Xiangrong Chen1, Vittorio Katis1, Qilong Wu1, Lukas Scheibelberger1, Jesper Hansen1, Brian D. Dill2, Oksana Zavidji2, Maria-Dorothea Nastke2, Tiffany V. Saunders2, Clifford G. Phaneuf2, Andrea Pierangelini1, Darragh O'Brien1, Alejandro Gonzalez Orta1, Niven R. Narain2, Stephane Gesta2, Alex N. Bullock1, Dinesh Chimmanamada3, Paul Brennan1, Kilian Huber1, Vivek K. Vishnudas2

1University of Oxford, Oxford, United Kingdom,2BPGbio, Waltham, MA,3Coorg Biosciences, Arlington, MA

摘要 Abstract

Ubiquitin-conjugating enzymes (E2s) govern ubiquitin chain topology and flux through the ubiquitin-proteasome system, thereby shaping proteostasis, DNA-damage responses, and oncogenic signaling. Although targeted protein degradation (TPD) has largely focused on E3 ligases, convergent evidence from recent chemical biology and oncology studies indicates that E2s are druggable nodes with dual therapeutic potential for reprogramming using bifunctional and molecular glue degraders. Here, we demonstrate that E2s can act as a recruitment engine for proximity-induced degradation when E3 access or cooperativity is limiting for a distinct set of targets. We introduce a first-in-class, selective, small-molecule-based bifunctional degrader platform that exploits E2 recruitment to degrade oncology-relevant targets, including nuclear receptors and kinases. In biochemical and cellular systems, the ligand engages its E2 target with high selectivity, induces proximity through ternary complex formation and degrades the protein of interest in a proteasome- and Cullen-dependent manner. We validated our approach by designing bifunctional degraders of ERalpha, coupling ERalpha and E2 ligands with short linkers, and demonstrating target degradation in MCF7, T47D, SH-SY5Y, and K562 cell lines. We demonstrate early degradation by 6 hours and maximal degradation at 24 hours with a D max of 85% and DC 50 of 83nM. Further, by conjugating 4 kinase inhibitor scaffolds with 2-6 linker designs, we screened the proteome to cover almost 500 potential kinase targets in K562 and MCF7. We demonstrated dose-dependent degradation of dozens of kinases, including kinases of potential therapeutic interest such as SYK, FYN, and MAPK2. We observed dramatically different sensitivity to degradation across the cell lines tested, and degradation activity was more robust at the 24h timepoint compared to 5h.
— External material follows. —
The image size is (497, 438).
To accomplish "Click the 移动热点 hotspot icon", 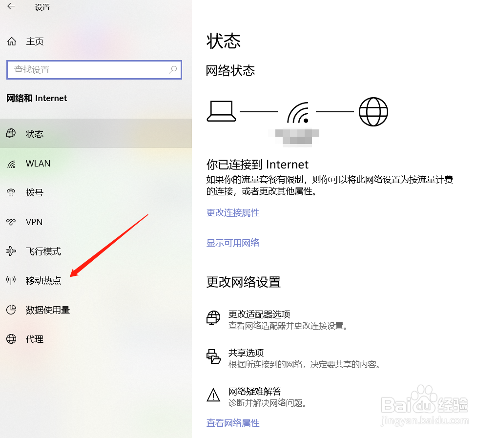I will click(x=11, y=280).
Collectively, these findings validate E2 ligases as functional recruiters for TPD, expanding the degrader toolbox beyond canonical E3 ligases and establishing a complementary, generalizable framework for therapeutic development.
利益披露 Disclosure
X. Chen, None.. V. Katis, None.. Q. Wu, None.. L. Scheibelberger, None.. J. Hansen, None. B. D. Dill, BPGbio Employment. O. Zavidji, BPGbio Employment. M. Nastke, BPGbio Employment. T. V. Saunders, BPGbio Employment. C. G. Phaneuf, BPGbio Employment. A. Pierangelini, None.. D. O'Brien, None.. A. Gonzalez Orta, None. N. R. Narain, BPGbio Employment. S. Gesta, BPGbio Employment. A. N. Bullock, None. D. Chimmanamada, BPGbio Independent Contractor. P. Brennan, None.. K. Huber, None. V. K. Vishnudas, BPGbio Employment.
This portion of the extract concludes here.